Jackson believes that communication technologies can be developed specifically for different kinds of animals. According to WIRED, she has already built special computerized vests for service dogs, “so that in an emergency they can find another human and pull a mechanical lever on the vest that triggers an audio message: My handler needs you to come with me!”
Service dogs, according to Jackson, already perform a range of sophisticated and complex tasks—from identifying explosives by scent to guiding deaf people to the source of a sound—but are unable to communicate the full range of their knowledge. Bomb-sniffing dogs, for instance, can differentiate between different types of explosives, some much more volatile than others. But for the most part, the dogs are only able to communicate to their handlers whether or not an explosive is present. Jackson wants to give the dogs a way to communicate more nuanced information—like explosive types and danger levels—with specially designed wearable electronics.

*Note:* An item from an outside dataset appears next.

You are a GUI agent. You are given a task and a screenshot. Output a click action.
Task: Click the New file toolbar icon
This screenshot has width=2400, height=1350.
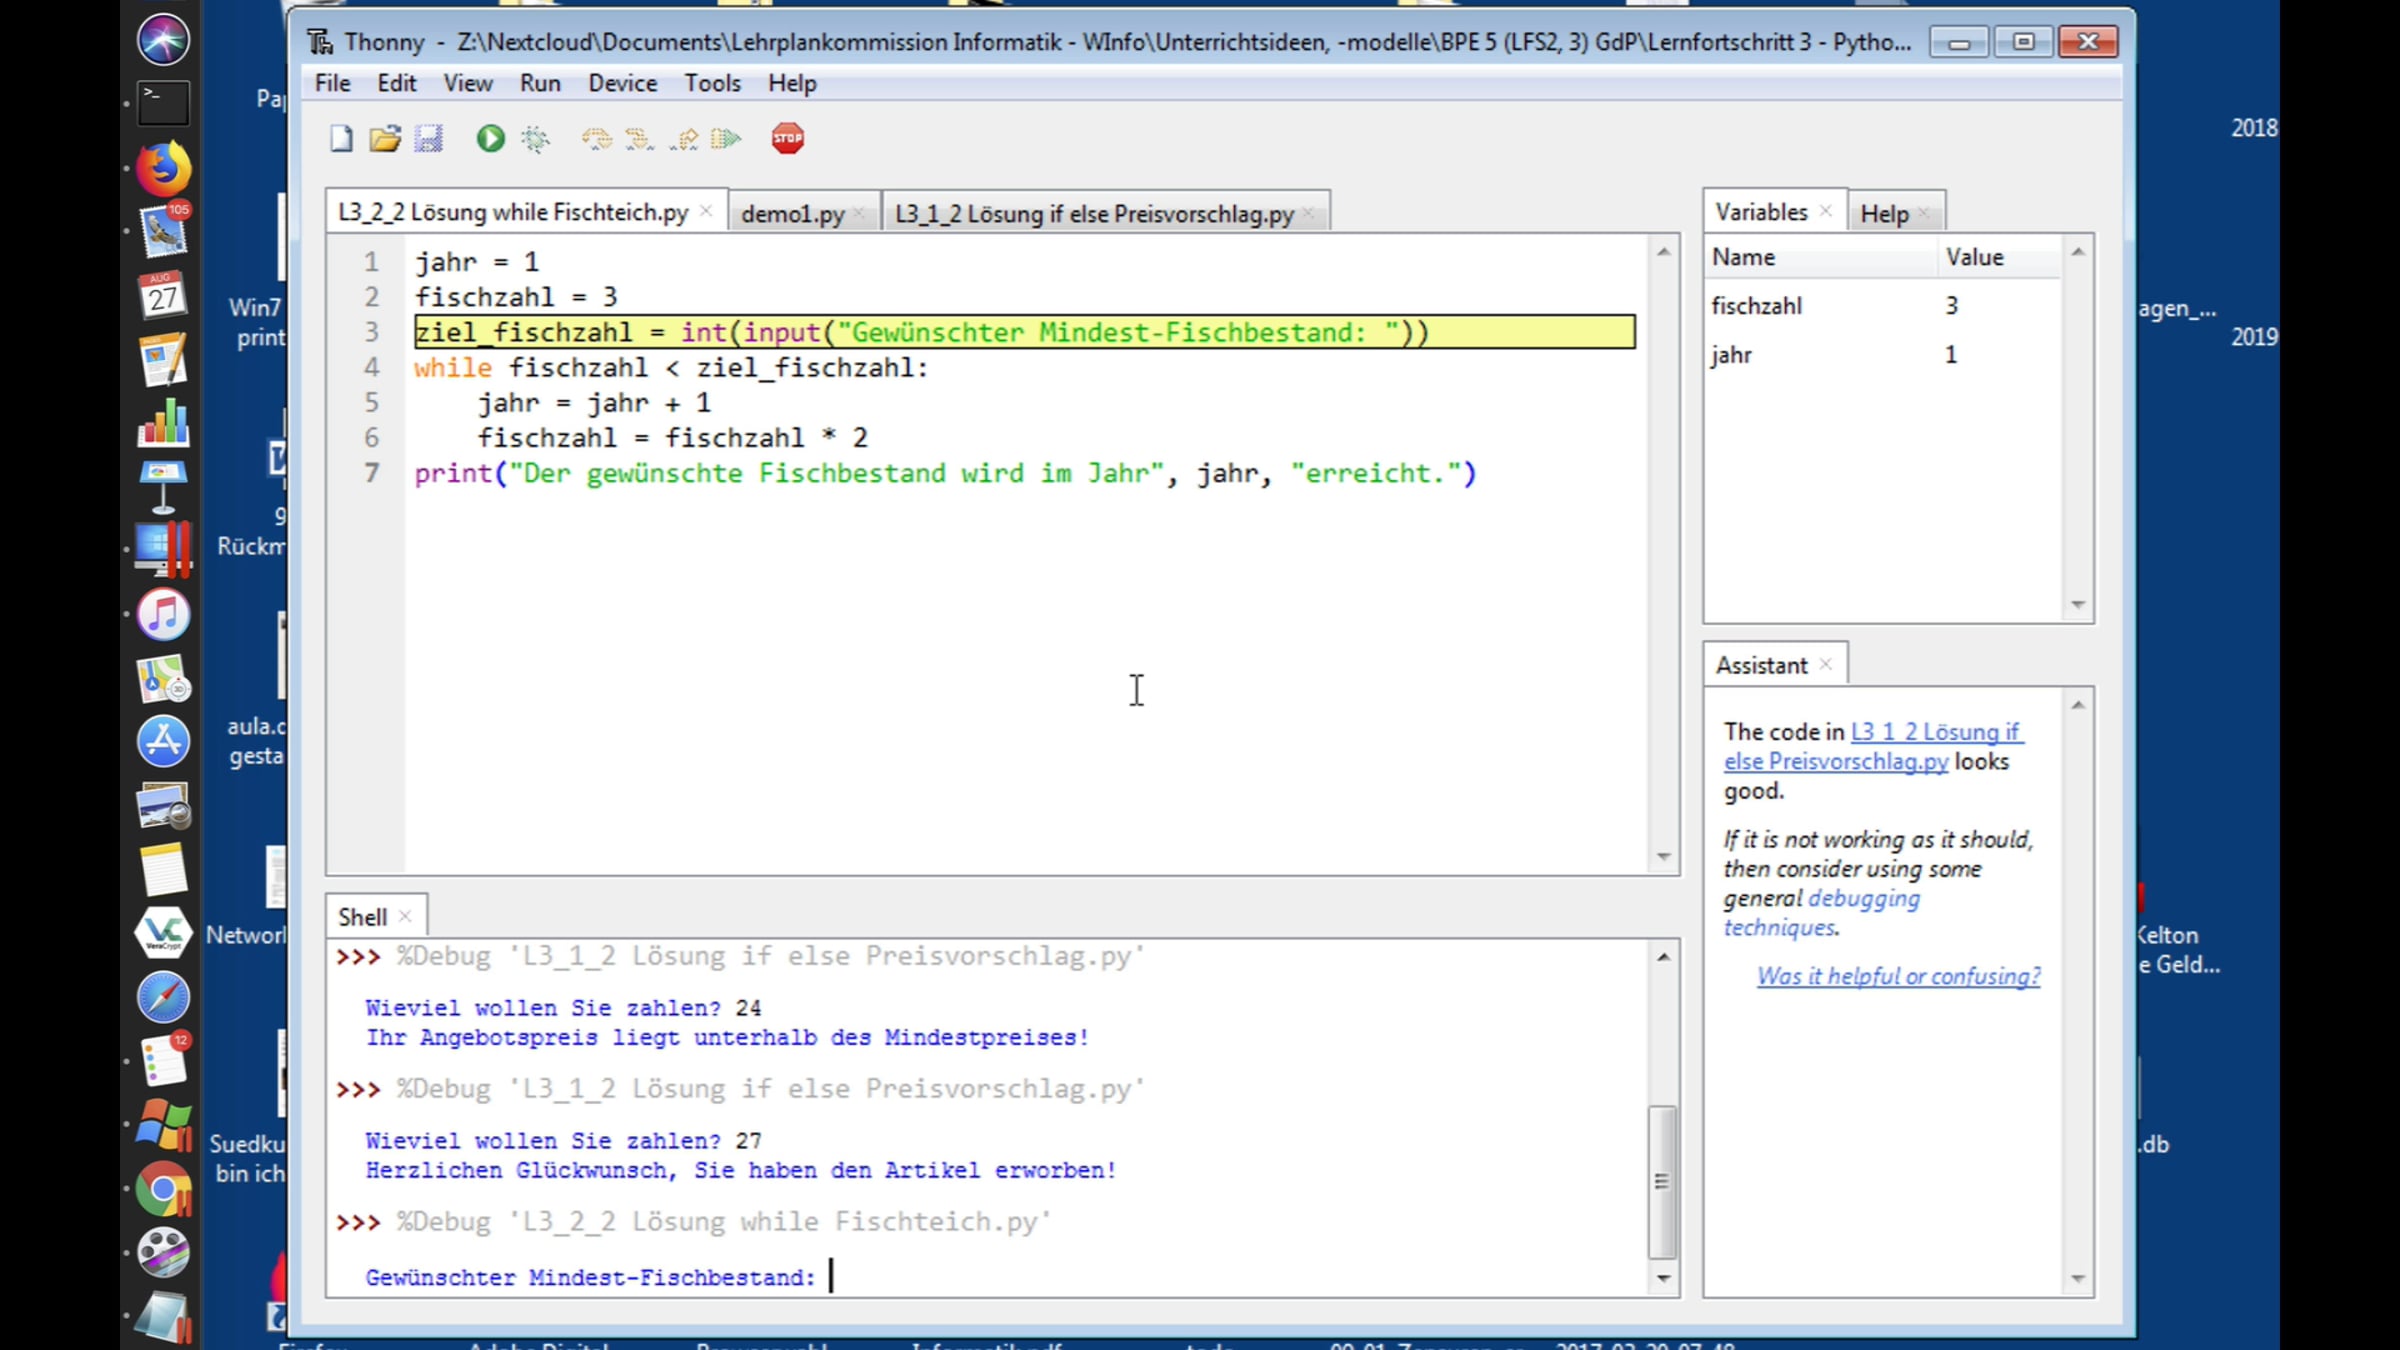[x=341, y=138]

Researchers at the Open University’s Animal-Computer Interaction Lab, meanwhile, are developing interactive technologies designed specifically for animals, with the aim of improving both animal and human welfare. For instance, they’ve developed a device for cancer-detecting dogs which measures their sniffing patterns and shows how strong a scent they’re picking up. They’re also working on adapting household items for use by service dogs—think dog-friendly doorknobs and light switches.
It makes sense that much of the initial research in animal-computer interaction has focused on dogs. They’re social animals with some level of language understanding, which makes it relatively easy to program communication devices that let them “talk back.” But, according to WIRED, researchers are also developing systems that will help humans communicate with dolphins, sensors that monitor the well-being of non-domestic animals, and even cat-human video games. WIRED explains, “The point is, with the right interface, animals can tell us all kinds of things.”